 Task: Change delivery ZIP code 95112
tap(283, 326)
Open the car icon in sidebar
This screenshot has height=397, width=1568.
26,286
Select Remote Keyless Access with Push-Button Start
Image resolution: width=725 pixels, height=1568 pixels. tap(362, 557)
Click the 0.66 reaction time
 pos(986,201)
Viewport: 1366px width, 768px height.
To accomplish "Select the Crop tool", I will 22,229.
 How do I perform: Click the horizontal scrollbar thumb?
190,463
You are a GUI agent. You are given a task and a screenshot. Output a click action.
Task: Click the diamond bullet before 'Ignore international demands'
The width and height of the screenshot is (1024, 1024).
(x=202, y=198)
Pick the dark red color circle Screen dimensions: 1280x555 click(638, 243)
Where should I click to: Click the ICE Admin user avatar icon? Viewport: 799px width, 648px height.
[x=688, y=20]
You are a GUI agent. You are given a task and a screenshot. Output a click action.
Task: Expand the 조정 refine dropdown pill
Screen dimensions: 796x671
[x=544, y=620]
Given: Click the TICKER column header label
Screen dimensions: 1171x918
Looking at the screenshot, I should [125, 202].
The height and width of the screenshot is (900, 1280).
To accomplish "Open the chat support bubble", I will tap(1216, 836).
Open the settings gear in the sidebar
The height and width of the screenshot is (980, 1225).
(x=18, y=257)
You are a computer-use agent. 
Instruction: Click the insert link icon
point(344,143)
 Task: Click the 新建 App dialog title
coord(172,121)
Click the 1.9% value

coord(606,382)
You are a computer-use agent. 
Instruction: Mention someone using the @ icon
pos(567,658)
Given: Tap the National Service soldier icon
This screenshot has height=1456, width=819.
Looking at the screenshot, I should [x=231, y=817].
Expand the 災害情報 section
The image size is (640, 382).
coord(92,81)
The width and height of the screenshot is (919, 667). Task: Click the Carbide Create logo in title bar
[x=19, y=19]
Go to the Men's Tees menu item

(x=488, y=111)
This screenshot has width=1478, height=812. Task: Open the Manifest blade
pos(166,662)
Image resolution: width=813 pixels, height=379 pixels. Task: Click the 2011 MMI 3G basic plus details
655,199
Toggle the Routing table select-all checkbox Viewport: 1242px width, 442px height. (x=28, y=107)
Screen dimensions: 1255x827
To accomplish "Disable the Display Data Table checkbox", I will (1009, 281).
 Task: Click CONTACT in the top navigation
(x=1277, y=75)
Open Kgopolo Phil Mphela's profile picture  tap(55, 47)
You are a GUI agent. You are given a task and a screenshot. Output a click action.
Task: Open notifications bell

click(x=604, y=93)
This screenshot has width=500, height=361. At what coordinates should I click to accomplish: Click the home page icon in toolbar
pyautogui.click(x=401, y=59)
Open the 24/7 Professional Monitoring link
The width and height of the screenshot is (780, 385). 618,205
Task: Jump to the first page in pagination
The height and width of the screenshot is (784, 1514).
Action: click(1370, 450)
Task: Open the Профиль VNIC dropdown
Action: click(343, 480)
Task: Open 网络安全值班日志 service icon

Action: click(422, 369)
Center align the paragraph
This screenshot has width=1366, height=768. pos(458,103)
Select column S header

........

# [The request]
Convert the listing from the line with "Center align the paragraph" through the end of the listing into a Markdown table with the columns Row and Line, leaving out any blank lines.

# [Solved problem]
| Row | Line |
|---|---|
| 1 | Center align the paragraph |
| 2 | This screenshot has width=1366, height=768. pos(458,103) |
| 3 | Select column S header |